Entschuldigung Max, ich hab dir unrecht getan. Von wegen Eifersucht und so. Eifersüchtig bist du auch auf Tomte, das steht ausser Frage, aber das ist nicht der alleinige Grund, dass du ihn so geärgert hast.

Jetzt wo wir weiter ziehen in der Form, wie du es gewöhnt bist, also mit deinem Kumpel Milan an der Seite (und Tomte hinten dran) wird es endlich ruhig um uns im Reisen. Und da fällt es mir über die Tage erst auf. Zu spät. Du kannst gar nicht mehr schnell laufen!

Milan passt sich dir an, Tomte hat das nicht gemacht und dich in eine Schnelligkeit gezwungen, die dir nicht mehr gut getan hat.

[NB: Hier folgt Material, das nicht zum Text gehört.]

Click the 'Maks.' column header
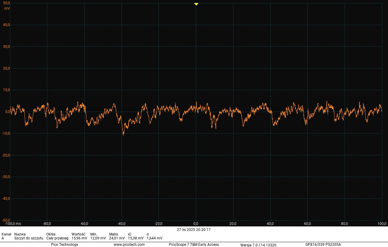This screenshot has width=388, height=247. click(114, 234)
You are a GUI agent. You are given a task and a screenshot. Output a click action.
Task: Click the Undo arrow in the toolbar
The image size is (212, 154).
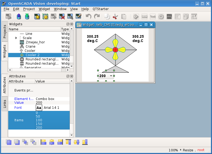tap(88, 16)
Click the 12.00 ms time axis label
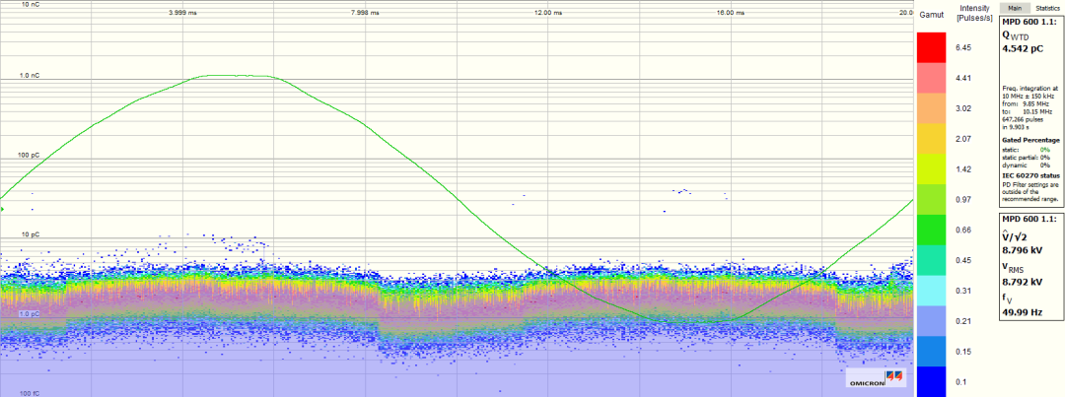Screen dimensions: 1065x397 [x=548, y=13]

Wie oft hast du mir schon weiss gemacht, dass du müde bist, oder es dir zu warm ist, oder du einfach keine Lust hast und bist deshalb in deiner mir wohl bekannten «Protestgeschwindigkeit» gelaufen. Da war aber immer alles in Ordnung mit dir. Bist halt auch nur ein Lebewesen, was nicht immer Lust hat auf Arbeit.

Aber jetzt, jetzt!, ist es anders. Die Temperaturen sind kühl, es gibt noch keine Fliegen, die Strasse geht eben, du bist ausgeruht und trotzdem läufst du langsam.

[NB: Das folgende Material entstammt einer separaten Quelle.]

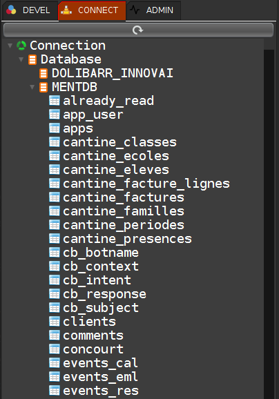Screen dimensions: 279x399
Task: Click the table icon next to events_res
Action: (x=55, y=390)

Beim genauen Beobachten fällt mir auf, dass du mit den Hinterbeinen manchmal Schlangenlinien läufst, dass nach einer von Shivering ausgelösten Beinbewegung, die auch immer mehr zu nimmt, das Hinterbein nicht mehr richtig unter den Körper kommt und du dadurch in der Hüfte instabil wirst. Wie sollst du da noch schnell laufen können?

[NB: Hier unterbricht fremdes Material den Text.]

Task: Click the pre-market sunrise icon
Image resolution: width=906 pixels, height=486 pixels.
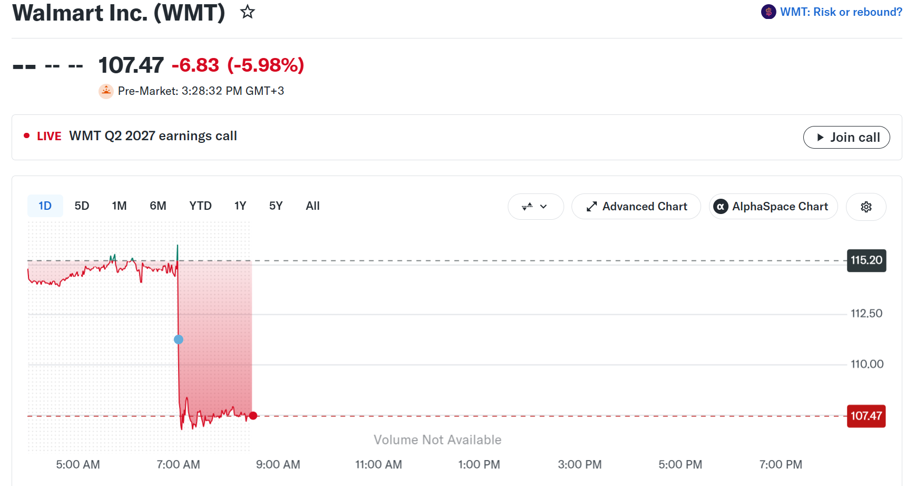Action: [106, 91]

Als mir das wie Schuppen von den Augen fällt und mir klar wird, dass ich einfach zu viel Aufmerksamkeit beim neuen Ochsen und zu wenig bei dir war, ist die Entscheidung schnell gefällt, wenn auch schmerzlich:

Wir brechen ab. Du hast in deinem Leben genug eine Kutsche gezogen. Jetzt ist es vorbei.

Für den übernächsten Tag ist der Transport schon organisiert. Die Wiesen in Airolo haben für diesen Sommer eh noch kein Tier gefunden, welches noch Kapazitäten hätte sie abzuweiden. Dann machen wir das jetzt einfach.

Danke, dass du mir so viele Jahre die Kutsche durch die ganze Schweiz gezogen hast! Du warst mit ihr und mir und der ganzen Herde zweimal auf dem Gotthard, San Bernardino, Grimsel und Lukmanier. Und jeweils einmal auf der Furka, dem Susten, Klausen, Jaun, Col des Mosses, Col du Pillon, Wolfgang, Albula und Flüela. Du warst sogar auf dem höchsten mit dem Auto befahrbaren schweizer Pass, dem Nufenen mit seinen 2439m! Das alles geleistet mit deiner Muskelkraft!!!